Selected text
Wagenmann, Abraham
(b Öhringen, c1570; d Nuremberg, 19 March 1632). German printer. He was a printer at Öhringen, but became a citizen of Nuremberg on his marriage to Ursula Adelhart in 1593. He printed or published over 150 items, of which almost a third are music. His publications include works by German and Italian composers, notably Vecchi; he was a particularly staunch promoter of the music of Austrian exiles. His work is discussed in T. Wohnhaas: ‘Nurnberger Gesangbuchdrucker und -verleger im 17. Jahrhundert’, Festschrift Bruno Stäblein, ed. M. Ruhnke (Kassel, 1967), 301–15.
THEODOR WOHNHAAS
Wagenseil, Georg Christoph
(b Vienna, 29 Jan 1715; d Vienna, 1 March 1777). Austrian composer, keyboard player and teacher. He can be considered one of the pivotal figures in the development of the Classical style in Vienna with a compositional career that spanned a period from Fux, his teacher, to Haydn and W.A. Mozart, for whom he served as a precursor.

Brief 1
In the dictionary entries above, in what year did Wagenmann become a citizen of Nuremberg?

Data shown

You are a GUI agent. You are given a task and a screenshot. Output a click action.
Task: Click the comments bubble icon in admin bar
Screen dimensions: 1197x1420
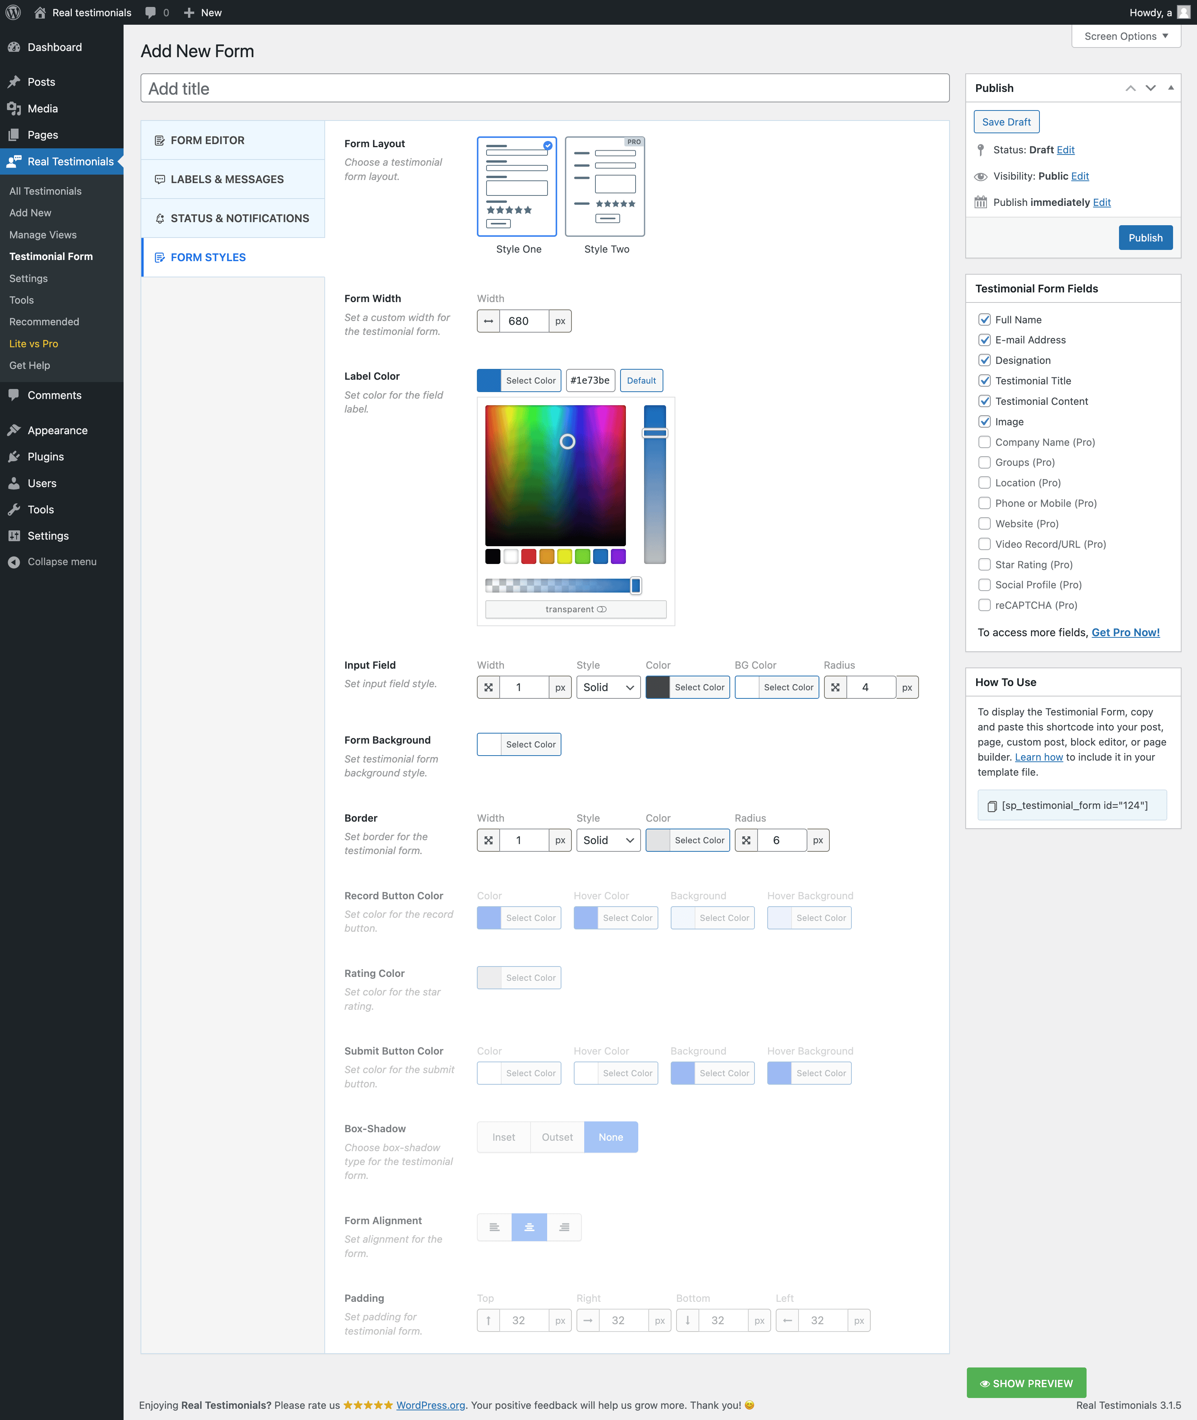click(x=151, y=12)
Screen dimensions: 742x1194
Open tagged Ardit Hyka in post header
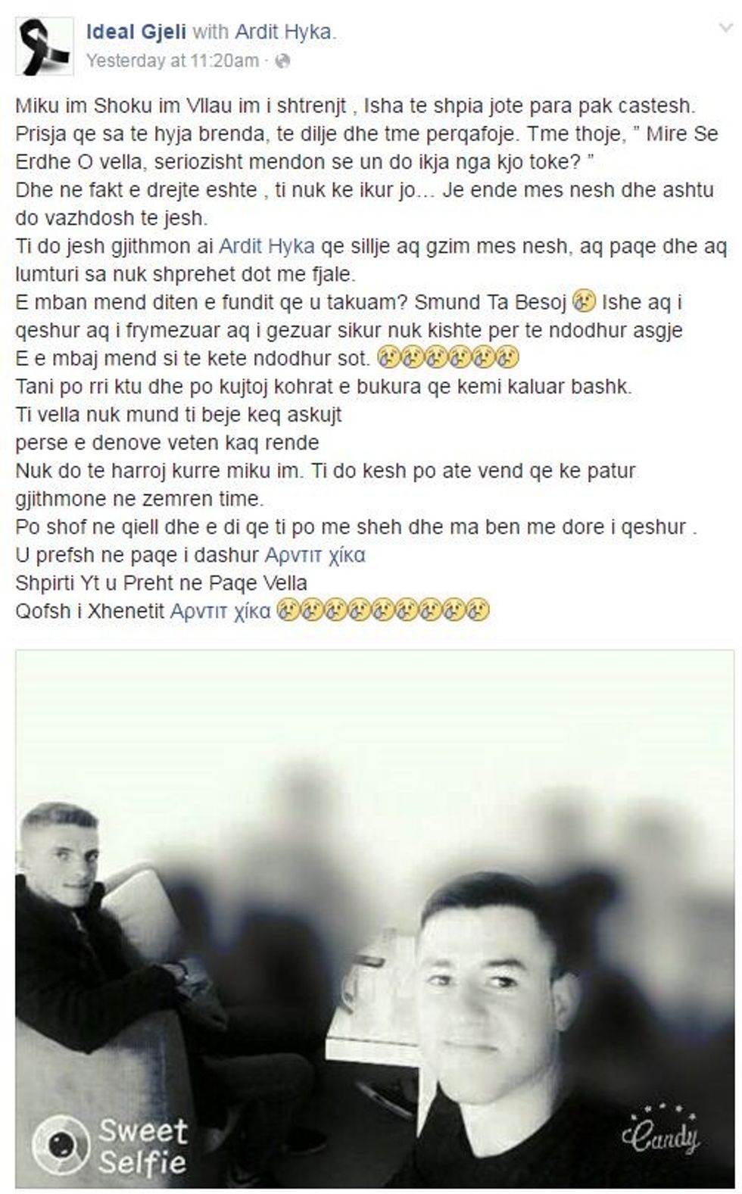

Brief 2
Please copy all of the rows above word for word, leaving out the pictures.

Reply 1
1593

Reply 2
You are a GUI agent. You are given a task and a screenshot. Output a click action.
Task: Click the comments bubble icon in admin bar
Screen dimensions: 1197x1420
click(x=151, y=12)
Screen dimensions: 742x1194
Open tagged Ardit Hyka in post header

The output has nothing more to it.